- Work instructions
1 > In the patient recall article, what does MACRA call identifying and contacting patients who need follow-up or periodic monitoring?
2 > Please return the stretch of the patient recall article from "Automation is a" through "patient be contacted?".

- Selected extract
○ ○ ○
Medsphere

Medsphere Team


Automating a Patient Recall System for Healthier Patients

June 30, 2021


MOS, Patient Engagement, Uncategorized 3 Minute Read

Automating a patient recall system will allow practices to identify and contact those patients that need follow-up or periodic monitoring. This is what MACRA calls population management.

What is the key to this process? Patient communications.

Automation is a Must for Patient Communications

patient life cycle

Where to start?

Automating a patient recall system starts with determining the treatment protocols for the various populations within the practice. For example, how often should a 65 year old male with elevated a1c and blood pressure be seen by a physician? How about those on medications that need monitoring? Or procedures that need follow-up? Once a practice has these business rules in place, communications can be built.

How long until a patient can get an appointment?  This is how soon, before the due date, for the first message to the patient. Start with lower cost electronic forms, and test a few patients with mail.

How often should a patient be contacted?

Best practices suggest patients be contacted twice a week for 3 weeks (at least) over 2-3 different channels (email, text, call, mail). Remember, the patient may agree with you and want to come in, only to have a difficult time contacting a scheduler.
○ ○ ○
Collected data
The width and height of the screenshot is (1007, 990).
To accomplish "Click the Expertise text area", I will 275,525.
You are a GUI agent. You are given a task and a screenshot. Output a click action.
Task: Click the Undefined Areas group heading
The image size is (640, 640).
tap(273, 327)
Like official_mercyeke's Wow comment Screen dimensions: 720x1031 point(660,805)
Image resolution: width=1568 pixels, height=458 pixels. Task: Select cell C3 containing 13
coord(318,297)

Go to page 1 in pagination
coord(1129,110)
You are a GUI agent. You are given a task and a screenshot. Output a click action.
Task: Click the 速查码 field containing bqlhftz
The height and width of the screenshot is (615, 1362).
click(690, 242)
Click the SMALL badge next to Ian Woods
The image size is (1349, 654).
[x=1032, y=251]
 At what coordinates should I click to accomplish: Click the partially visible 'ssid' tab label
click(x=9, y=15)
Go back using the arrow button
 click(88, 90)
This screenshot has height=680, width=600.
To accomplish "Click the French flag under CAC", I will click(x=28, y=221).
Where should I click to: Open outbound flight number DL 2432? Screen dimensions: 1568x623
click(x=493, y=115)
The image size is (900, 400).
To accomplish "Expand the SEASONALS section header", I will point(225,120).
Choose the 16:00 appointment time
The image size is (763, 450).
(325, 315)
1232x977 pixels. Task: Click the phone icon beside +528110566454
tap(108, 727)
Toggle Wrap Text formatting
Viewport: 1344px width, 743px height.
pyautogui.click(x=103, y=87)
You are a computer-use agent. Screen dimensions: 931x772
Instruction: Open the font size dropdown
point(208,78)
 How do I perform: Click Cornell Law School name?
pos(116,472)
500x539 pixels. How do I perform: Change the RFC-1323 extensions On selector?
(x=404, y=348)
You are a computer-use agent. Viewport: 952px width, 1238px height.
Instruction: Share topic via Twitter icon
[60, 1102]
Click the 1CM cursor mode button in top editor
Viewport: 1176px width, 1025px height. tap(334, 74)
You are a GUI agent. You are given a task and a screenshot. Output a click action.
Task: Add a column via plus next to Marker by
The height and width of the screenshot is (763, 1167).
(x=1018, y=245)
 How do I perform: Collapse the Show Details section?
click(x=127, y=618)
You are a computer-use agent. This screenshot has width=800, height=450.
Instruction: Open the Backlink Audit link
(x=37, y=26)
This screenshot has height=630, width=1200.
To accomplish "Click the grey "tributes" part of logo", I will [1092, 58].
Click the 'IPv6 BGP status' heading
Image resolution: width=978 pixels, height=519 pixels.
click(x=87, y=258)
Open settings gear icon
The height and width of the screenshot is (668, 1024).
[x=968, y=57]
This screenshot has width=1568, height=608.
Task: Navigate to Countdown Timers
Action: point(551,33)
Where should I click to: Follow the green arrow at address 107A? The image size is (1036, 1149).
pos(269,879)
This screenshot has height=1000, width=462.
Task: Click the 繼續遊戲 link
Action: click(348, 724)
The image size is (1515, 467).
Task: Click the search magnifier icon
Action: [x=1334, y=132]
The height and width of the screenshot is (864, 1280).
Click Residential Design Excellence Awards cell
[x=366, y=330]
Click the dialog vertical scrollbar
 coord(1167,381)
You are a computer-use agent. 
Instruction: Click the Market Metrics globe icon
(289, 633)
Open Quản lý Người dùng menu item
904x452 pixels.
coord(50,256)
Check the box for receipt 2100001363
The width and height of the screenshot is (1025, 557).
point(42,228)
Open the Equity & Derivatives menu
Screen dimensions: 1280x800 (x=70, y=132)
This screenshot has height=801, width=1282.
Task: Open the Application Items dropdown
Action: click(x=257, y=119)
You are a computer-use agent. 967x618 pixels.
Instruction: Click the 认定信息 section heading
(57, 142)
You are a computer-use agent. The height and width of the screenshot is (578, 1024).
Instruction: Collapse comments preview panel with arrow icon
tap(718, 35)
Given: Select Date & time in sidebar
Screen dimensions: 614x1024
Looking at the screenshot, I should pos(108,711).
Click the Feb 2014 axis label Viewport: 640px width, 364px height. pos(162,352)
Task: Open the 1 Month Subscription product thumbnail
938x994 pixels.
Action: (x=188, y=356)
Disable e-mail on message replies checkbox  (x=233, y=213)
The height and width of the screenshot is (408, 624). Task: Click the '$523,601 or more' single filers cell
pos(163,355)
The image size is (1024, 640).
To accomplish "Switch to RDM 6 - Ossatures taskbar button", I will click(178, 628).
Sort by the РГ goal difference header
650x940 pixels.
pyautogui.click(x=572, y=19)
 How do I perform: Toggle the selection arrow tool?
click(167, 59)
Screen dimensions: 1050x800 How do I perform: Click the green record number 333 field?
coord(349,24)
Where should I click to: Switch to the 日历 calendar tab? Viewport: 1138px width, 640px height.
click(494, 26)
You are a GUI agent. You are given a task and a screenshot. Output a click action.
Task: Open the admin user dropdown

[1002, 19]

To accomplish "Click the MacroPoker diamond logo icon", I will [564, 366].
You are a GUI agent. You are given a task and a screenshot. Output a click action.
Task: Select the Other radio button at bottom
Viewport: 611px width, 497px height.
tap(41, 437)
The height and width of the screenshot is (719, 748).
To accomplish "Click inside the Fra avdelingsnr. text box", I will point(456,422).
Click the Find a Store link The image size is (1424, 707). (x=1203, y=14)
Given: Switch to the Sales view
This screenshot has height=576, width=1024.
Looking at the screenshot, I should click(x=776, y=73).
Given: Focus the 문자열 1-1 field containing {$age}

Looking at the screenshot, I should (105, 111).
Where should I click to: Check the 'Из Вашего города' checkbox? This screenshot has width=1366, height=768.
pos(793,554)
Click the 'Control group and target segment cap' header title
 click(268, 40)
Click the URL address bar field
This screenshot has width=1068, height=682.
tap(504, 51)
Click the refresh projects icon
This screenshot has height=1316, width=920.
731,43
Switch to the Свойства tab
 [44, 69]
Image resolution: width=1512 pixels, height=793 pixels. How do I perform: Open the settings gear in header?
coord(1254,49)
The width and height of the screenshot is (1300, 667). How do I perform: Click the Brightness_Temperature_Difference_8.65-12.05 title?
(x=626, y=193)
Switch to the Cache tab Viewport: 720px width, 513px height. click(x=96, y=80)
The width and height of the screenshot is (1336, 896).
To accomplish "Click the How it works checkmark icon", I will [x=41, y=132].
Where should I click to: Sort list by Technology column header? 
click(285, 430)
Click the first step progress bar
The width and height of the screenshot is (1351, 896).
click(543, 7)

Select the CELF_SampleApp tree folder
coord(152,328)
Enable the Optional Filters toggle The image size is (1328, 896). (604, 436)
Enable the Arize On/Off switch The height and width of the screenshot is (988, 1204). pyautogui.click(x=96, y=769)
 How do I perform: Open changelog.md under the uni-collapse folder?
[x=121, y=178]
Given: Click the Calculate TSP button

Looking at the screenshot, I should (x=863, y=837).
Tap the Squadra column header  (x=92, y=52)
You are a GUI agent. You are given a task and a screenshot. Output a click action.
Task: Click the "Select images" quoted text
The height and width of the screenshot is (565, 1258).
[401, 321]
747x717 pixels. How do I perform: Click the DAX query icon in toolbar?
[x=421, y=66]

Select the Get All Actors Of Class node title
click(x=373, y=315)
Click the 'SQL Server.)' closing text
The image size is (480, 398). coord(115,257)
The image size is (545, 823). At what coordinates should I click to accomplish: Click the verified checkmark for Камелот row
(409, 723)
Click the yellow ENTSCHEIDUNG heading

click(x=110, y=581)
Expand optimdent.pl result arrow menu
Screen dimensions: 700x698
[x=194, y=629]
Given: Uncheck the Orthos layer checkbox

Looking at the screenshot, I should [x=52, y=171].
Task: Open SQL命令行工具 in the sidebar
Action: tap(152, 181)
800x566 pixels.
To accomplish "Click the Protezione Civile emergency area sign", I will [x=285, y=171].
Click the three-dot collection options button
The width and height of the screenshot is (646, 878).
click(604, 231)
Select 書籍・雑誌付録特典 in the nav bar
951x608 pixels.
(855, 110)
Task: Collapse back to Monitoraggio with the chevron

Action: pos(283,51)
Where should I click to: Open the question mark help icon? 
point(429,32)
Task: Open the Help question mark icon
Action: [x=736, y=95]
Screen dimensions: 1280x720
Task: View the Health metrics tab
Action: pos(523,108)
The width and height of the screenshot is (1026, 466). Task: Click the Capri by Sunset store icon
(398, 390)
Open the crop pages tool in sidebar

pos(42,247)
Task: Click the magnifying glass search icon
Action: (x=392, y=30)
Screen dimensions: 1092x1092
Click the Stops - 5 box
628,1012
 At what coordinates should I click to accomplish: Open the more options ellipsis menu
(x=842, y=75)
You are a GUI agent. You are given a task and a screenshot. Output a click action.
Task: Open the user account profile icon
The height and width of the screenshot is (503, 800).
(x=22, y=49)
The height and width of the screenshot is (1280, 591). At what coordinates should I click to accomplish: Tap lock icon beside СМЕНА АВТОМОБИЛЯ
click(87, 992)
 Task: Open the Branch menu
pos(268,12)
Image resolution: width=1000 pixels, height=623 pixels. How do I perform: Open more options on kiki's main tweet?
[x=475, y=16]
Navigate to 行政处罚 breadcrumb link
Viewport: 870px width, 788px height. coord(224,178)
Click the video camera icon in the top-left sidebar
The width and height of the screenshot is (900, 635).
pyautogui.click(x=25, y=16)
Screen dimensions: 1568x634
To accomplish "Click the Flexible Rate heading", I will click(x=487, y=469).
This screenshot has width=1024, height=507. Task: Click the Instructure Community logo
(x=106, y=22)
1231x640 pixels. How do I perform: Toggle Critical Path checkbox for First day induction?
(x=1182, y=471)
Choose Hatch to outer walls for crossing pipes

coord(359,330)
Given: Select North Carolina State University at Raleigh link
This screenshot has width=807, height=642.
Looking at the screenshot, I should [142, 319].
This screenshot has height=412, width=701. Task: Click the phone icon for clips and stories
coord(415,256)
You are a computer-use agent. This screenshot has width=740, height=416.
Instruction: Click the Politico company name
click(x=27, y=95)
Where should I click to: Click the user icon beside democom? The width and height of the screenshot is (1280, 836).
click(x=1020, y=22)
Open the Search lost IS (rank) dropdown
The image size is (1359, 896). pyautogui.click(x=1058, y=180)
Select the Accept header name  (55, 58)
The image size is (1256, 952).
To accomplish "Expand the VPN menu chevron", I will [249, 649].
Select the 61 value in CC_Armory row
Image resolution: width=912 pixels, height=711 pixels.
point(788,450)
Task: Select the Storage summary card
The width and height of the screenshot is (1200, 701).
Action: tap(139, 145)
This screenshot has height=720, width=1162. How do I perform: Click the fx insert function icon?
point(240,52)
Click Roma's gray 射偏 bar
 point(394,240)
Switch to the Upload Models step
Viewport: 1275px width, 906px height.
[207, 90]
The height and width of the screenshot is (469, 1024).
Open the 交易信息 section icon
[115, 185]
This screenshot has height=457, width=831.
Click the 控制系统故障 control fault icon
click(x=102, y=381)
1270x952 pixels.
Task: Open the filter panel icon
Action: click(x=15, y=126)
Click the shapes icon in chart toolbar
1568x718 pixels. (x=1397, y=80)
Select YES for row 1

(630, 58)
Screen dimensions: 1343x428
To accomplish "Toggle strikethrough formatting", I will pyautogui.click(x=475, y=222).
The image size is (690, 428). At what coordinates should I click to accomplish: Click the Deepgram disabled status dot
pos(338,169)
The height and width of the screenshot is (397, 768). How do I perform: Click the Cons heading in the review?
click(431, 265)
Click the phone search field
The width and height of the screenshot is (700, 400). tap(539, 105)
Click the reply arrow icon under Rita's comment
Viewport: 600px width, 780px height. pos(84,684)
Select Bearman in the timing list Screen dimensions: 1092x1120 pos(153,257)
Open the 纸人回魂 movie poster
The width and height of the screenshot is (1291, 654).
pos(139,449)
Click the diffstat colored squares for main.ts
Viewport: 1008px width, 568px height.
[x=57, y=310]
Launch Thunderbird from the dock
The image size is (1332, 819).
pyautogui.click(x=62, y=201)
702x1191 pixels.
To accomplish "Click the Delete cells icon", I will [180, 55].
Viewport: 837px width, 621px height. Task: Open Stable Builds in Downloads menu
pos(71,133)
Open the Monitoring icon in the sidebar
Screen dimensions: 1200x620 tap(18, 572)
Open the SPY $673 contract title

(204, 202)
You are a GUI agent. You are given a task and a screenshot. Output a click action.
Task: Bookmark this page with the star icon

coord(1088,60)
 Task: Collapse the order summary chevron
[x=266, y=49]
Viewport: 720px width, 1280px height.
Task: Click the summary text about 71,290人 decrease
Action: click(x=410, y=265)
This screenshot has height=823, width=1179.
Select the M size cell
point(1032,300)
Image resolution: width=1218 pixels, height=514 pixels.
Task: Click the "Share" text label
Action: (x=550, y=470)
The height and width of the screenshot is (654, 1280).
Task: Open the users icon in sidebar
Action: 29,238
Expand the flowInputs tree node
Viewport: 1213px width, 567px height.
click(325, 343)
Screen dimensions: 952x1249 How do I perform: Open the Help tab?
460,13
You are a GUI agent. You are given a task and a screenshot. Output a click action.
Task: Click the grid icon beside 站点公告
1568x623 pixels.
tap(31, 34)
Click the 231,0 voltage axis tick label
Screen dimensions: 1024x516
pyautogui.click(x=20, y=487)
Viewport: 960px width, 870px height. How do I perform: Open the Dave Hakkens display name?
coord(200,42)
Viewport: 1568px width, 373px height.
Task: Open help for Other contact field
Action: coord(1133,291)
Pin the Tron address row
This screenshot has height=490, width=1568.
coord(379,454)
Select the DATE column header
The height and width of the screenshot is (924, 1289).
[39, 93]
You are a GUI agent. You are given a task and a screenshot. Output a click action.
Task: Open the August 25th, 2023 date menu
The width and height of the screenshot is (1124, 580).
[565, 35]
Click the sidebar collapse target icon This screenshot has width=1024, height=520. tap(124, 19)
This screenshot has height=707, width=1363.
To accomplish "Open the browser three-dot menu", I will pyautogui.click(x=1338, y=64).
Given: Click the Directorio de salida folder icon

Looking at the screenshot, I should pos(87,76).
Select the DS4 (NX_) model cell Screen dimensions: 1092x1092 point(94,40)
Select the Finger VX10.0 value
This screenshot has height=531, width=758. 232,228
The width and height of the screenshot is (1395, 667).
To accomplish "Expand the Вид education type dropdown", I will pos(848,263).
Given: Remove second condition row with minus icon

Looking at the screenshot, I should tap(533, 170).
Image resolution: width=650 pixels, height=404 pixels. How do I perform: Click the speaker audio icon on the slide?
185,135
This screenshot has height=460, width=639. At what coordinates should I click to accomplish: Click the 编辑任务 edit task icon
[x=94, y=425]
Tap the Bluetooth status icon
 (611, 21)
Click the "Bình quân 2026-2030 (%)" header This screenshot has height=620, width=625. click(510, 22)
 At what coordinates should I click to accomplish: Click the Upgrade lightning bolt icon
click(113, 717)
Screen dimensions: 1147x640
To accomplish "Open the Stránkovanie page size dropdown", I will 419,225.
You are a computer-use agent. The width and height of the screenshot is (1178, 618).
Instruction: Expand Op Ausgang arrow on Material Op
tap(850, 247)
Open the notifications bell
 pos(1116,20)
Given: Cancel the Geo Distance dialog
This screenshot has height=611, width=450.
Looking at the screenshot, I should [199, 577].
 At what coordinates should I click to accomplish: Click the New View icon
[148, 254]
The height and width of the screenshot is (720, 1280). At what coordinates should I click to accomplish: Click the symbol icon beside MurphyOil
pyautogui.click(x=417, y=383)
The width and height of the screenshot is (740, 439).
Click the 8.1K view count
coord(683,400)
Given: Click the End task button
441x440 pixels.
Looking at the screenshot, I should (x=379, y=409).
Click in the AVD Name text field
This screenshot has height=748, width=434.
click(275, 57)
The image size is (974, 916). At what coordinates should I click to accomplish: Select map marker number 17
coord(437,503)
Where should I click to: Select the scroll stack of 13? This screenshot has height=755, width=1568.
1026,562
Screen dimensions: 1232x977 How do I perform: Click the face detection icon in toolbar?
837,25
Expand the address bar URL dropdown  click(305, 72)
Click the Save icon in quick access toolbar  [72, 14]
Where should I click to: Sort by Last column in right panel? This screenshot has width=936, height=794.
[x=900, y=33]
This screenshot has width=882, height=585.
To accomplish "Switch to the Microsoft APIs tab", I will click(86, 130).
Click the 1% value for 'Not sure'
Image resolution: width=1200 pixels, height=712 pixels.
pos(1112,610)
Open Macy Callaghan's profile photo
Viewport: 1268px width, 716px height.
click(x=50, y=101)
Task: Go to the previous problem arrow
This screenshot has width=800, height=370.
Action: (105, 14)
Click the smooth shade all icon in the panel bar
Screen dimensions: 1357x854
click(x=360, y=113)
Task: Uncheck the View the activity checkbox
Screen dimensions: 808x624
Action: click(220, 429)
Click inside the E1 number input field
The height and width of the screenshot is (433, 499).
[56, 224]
○ ○ ○
- Solutions in order
1 > Population management.

2 >
Automation is a Must for Patient Communications

patient life cycle

Where to start?

Automating a patient recall system starts with determining the treatment protocols for the various populations within the practice. For example, how often should a 65 year old male with elevated a1c and blood pressure be seen by a physician? How about those on medications that need monitoring? Or procedures that need follow-up? Once a practice has these business rules in place, communications can be built.

How long until a patient can get an appointment?  This is how soon, before the due date, for the first message to the patient. Start with lower cost electronic forms, and test a few patients with mail.

How often should a patient be contacted?